Compute the $a_N, b_N$:
$$\begin{align}
a_N &= \dfrac{N}{2}+ a_0 \\
b_N & = b_0 + \dfrac{N}{2}\sigma_{ML}^2
\end{align}$$

where $\sigma_{ML}^2 = \dfrac{1}{N}\sum_{n=1}^N(x_n-\mu)^2$

这里得出的$\lambda$即$\dfrac{1}{\sigma^2}$
Gamma 分布一般有三个形式
- With a shape parameter k and a scale parameter θ.
- With a shape parameter α = k and an inverse scale parameter β = 1/θ, called a rate parameter.
- With a shape parameter k and a mean parameter μ = kθ = α/β.

Python scipy gamma function 使用的是parameter k and a scale parameter θ， 我们在使用scipy.stats.gamma的时候，做如下调整

- 使用Gamma, 注意，此处使用pdf不推荐，因为$ x= \dfrac{1}{\sigma^2}$   
```python  
    def rvs(self, size):
        lamda =  st.gamma(a=self.a, scale=1/self.b).rvs(size)
        return np.sqrt(1/lamda)

    def pdf(self, x):
        return st.gamma(a=self.a, scale=1/self.b).pdf(x)
```  

- 使用inv-Gamma (推荐)
```python
    def pdf2(self, x):
        return st.invgamma(a=self.a, scale=self.b).pdf(x)  
```
  


If X ∼ Gamma ( α , β ) (Gamma distribution with rate parameter β )then 1/X ∼ Inv-Gamma ( α , β )  
If X ~ Gamma(k, θ) (Gamma distribution with scale parameter θ ) then 1/X ~ Inv-Gamma(k, θ−1)  


ref:  
1. https://en.wikipedia.org/wiki/Inverse-gamma_distribution
2. https://en.wikipedia.org/wiki/Gamma_distribution

## 3 Estimating both $\mu$ and $\sigma^2$

We need to think about what form this should be. Note we can decopose our prior as $p(\mu, \lambda) = p(\mu|\lambda)p(\lambda)$. This means we can use the results from the previous two sections: $\underline{p(\mu|\lambda)}$ will be __Gaussian__ distribution and $\underline{p(\lambda)}$ will be a __gamma__ distribution.
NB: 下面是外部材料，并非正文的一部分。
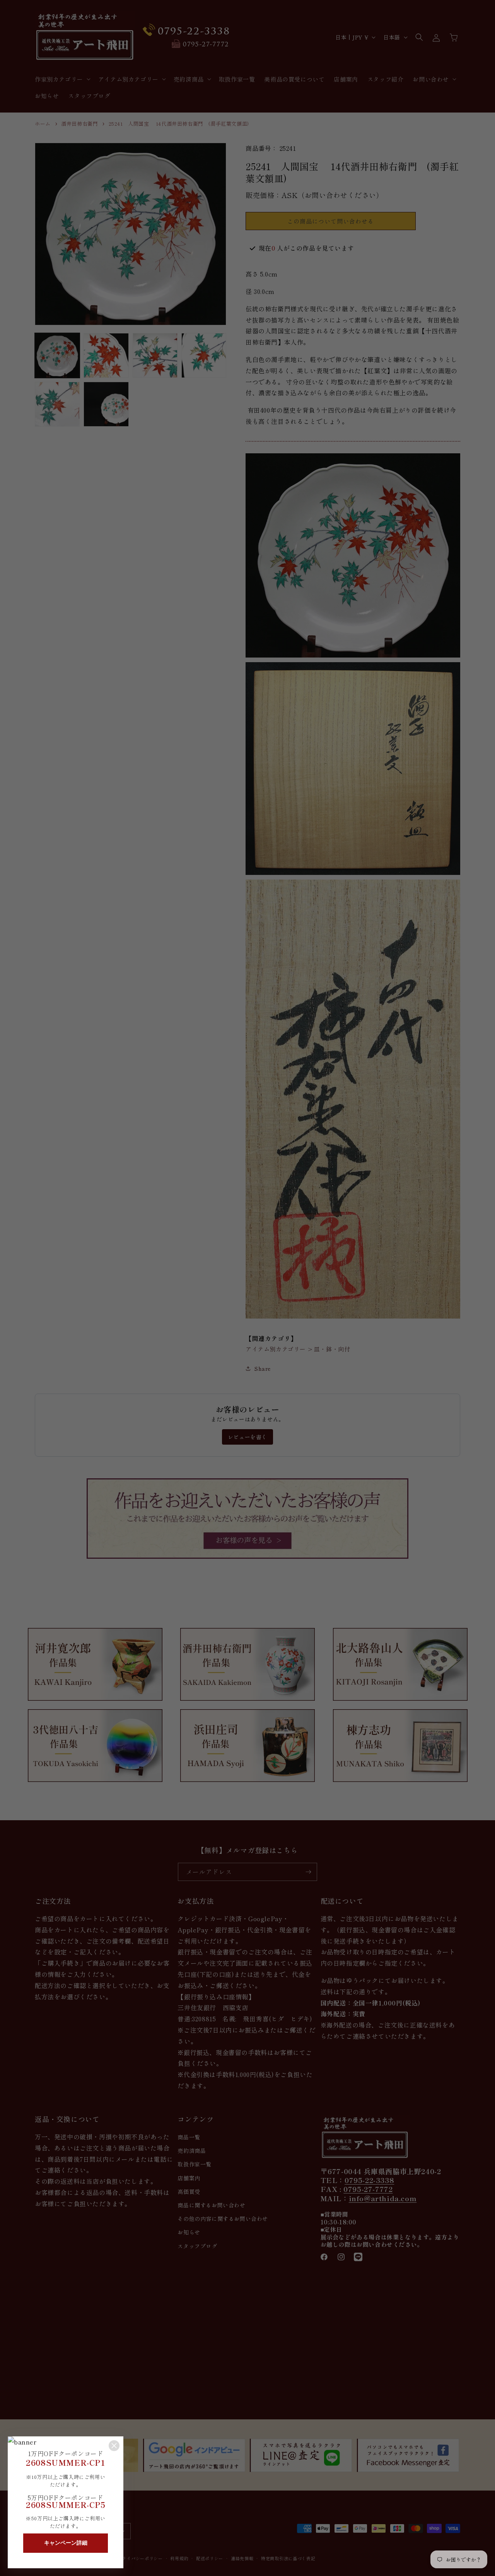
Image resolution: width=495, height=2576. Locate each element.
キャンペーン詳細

This is known as a normal-gamma or Gaussian-gamma:  
  
  
$$ p(\mu, \lambda) = \mathcal{N}(\mu|a, b)Gamma(\lambda|c, d)$$




#### Prior for mean & Variance
Note: below are from coursera course (https://www.coursera.org/lecture/bayesian/the-normal-gamma-conjugate-family-ncApT).   

* Conditional prior: $p(\mu|\sigma^2) \sim \mathcal{N}(m_0, \sigma^2/n_0)$   
也就是我们假设$\mu$是$\sigma$的条件概率, $m_0$是先验的均值, $\sigma^2$是先验方差，$n_0$可以理解为先验的样本数量

* precision: $\phi = 1/\sigma^2$ (注意，我们引用原课件内的命名，跟上面的$\lambda$其实一致)

* conjugate prior for $\phi$: Gamma distribution   
$\phi \sim \mathcal{Gamma}(v_0/2, s_0^2v_0/2)$  
等同于$1/\sigma^2 \sim \mathcal{Gamma}(v_0/2, s_0^2v_0/2)$  
这里$v_0$是先验自由度, $s_0^2$是先验的方差  
* Put Together, $p(\mu, \phi) \sim \mathcal{NormalGamma}(m_0, n_0, s_0^2, v_0)$


#### Conjuate posterior distribution
* prior $p(\mu, \phi) \sim \mathcal{NormalGamma}(m_0, n_0, s_0^2, v_0) $
* posterior prior $p(\mu, \phi) \sim \mathcal{NormalGamma}(m_n, n_n, s_n^2, v_n) $  
注意到他们的分布形式相同，参数发生变化。
下标n表示采集了n个观察数据后，$m_n, n_n, s_n^2, v_n$表达后验均值，个数，方差和自由度。(自由度=个数-1），如$s_n^2$是在收集到n个观察数据后，重新计算而得到的方差，这时可以理解为计算后的后验方差，也是下一个迭代的先验方差
* 更新计算公式  
$\begin{align}
m_n &= \dfrac{n\bar{Y} + n_0m_0}{n+n_0} \\
n_n &= n_0 + n \\
v_n &= v_n + n \\
s_n^2 &= \dfrac{1}{v_n} \Big [ s_0^2v_0 + s^2(n-1) + \dfrac{n_0n}{n_n}\Big(\bar{Y} - m_0 \Big)^2\Big]
\end{align}$  
$\bar{Y}$是新的观察数据


#### inference about $\mu$
* joint distribution:
$p(\mu, \phi|data) \sim \mathcal{NormalGamma}(m_n, n_n, s_n^2, v_n)$
* 等同于一个层次化的模型，先算$\sigma$，后算$\mu$  
$\begin{align}
p(\mu|data, \sigma^2) &\sim \mathcal{N}(m_n, \sigma^2/n_n) \\
p(1/\sigma^2|data) &\sim \mathcal{Gamma}(v_n/2, s_n^2v_n/2)
\end{align}$
* 如果我们只关注在$\mu$上的话，等同于  
$p(\mu|data) \sim t(v_n, m_n, s_n^2/n_n) \Longleftrightarrow t= \dfrac{\mu-m_n}{s_n/\sqrt{n_n}} \sim t(v_n, 0, 1)$

### 注释：

1. 这里忽略的前置，对于未知变量$\mu$的求解没有影响,对于高斯分布相乘的具体展开参见: Products and Convolutions of Gaussian Probability Density Functions, 以下为公式摘要:  

$$\begin{align}
f(x) &= \dfrac{1}{(2\pi\sigma_f^2)^{1/2}} \exp\bigg(-\dfrac{(x-\mu_f)^2}{2\sigma_f^2}\bigg) \\
g(x) &= \dfrac{1}{(2\pi\sigma_g^2)^{1/2}} \exp\bigg(-\dfrac{(x-\mu_g)^2}{2\sigma_g^2}\bigg) \\
\\
f(x)g(x) &\sim \mathcal{N}(\mu_{fg}, \sigma_{fg}^2) \\
\\
\sigma_{fg}^2 &= \dfrac{\sigma_f^2\sigma_g^2}{\sigma_f^2 + \sigma_g^2} \\
\\
\mu_{fg} &= \dfrac{\mu_f\sigma_g^2 + \mu_g\sigma_f^2}{\sigma_f^2+\sigma_g^2}
\end{align}$$

2. Gamma distribution with hyperpameters $a$ and $b$:

$$ Gamma(\lambda|a, b) = \dfrac{1}{\Gamma(a)} b^{a}\lambda^{a-1}\exp(-b\lambda)$$

where $\Gamma(a) $ is just a normalizing constant that doesn't depend on $\lambda$.